A governor could eliminate any state funding for refugee programs, though nearly all refugee assistance is federally funded. States could refuse to accept federal flow-through dollars to disallow state health department and social services agencies from participating in the refugee program.

Governors in about a half dozen states have shut down their refugee assistance in the past, Limon said.

“There was never any rancor or political reasons for this happening,” Limon said. Programs had become so small they no longer required state cooperation.

In those cases the federal government is required to contract with another refugee agency to coordinate and administer federal funds.

All three refugee assistance representatives said governors and others calling for a moratorium are misleading the public by questioning the strength of the vetting process for Syrian refugees.

Syrians “receive special scrutiny,” Appleby said. “I don’t know what else they could do” to make it more rigorous.

But Hartke admitted refugee agencies don’t know all the specifics about refugee screening.

“The minute details of every step of the process are not disclosed by our government,” she said.

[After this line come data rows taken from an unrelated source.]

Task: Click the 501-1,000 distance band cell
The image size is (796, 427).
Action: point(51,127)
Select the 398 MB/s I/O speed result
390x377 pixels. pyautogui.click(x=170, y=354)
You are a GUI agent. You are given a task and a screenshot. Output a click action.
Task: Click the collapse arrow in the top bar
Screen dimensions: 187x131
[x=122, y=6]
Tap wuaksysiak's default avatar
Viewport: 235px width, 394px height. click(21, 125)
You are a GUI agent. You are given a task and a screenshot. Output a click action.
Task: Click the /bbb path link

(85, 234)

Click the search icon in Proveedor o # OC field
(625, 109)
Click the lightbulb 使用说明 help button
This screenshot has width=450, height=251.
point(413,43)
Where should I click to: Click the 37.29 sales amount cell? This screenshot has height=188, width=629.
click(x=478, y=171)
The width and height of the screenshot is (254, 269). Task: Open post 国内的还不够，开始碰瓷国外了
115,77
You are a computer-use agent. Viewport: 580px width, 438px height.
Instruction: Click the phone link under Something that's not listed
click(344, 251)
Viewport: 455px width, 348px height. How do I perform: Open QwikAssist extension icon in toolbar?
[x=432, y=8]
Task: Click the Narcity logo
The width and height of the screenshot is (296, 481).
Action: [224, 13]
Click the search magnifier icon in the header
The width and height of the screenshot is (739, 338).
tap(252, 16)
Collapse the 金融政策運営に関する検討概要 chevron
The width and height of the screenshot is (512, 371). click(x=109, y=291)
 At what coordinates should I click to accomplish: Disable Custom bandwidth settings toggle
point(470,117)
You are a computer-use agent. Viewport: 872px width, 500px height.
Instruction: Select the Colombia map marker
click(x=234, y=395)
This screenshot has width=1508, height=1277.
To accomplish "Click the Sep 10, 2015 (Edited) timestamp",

Although Limon said refugee agencies closely monitor and work with refugees, when pressed for statistics showing criminal activity by refugees, she admitted, “We don’t keep those.”

Jim Hanson, executive vice president of the Washington, D.C.-based Center for Security Policy, acknowledged governors “don’t have the power in most cases to stop this” influx of Syrians.

But governors took an oath of office to defend and protect their citizens, and are correct to make a powerful political statement, he said.

Hanson also lacks confidence in the vetting process.

“I think there’s a difference between a lot of screening and effective screening,” Hanson said. “It’s the difference between security theater, which is the appearance of a rigorous screening process, and actual security, which is based on information that we don’t have, and we can’t get at this point in time” because Syria is more of a lawless region than a sovereign state, Hanson said.

“All of the records of that state, to the extent there were any, have been compromised because the government offices have been raided everywhere except Damascus,” Hanson said. While the feds and refugee contractors insist refugees are cross-checked on Syrian databases, he said such systems don’t exist in the war-ravaged nation.

“Tens of thousands of Syrian passports were looted from government agencies” and easily could be falsified by jihadists from anywhere, Hanson said.

It would be less expensive and more humane to resettle refugees in their home regions than allow them to flood Europe or come to the United States, he said.

Hanson rejects claims that governors are creating a hostile environment that could result in backlash against Muslims.

“I wish that the acts of Islamic terror were as fictitious as these claims of Islamophobia,” he said. “We have dead bodies all around the globe.”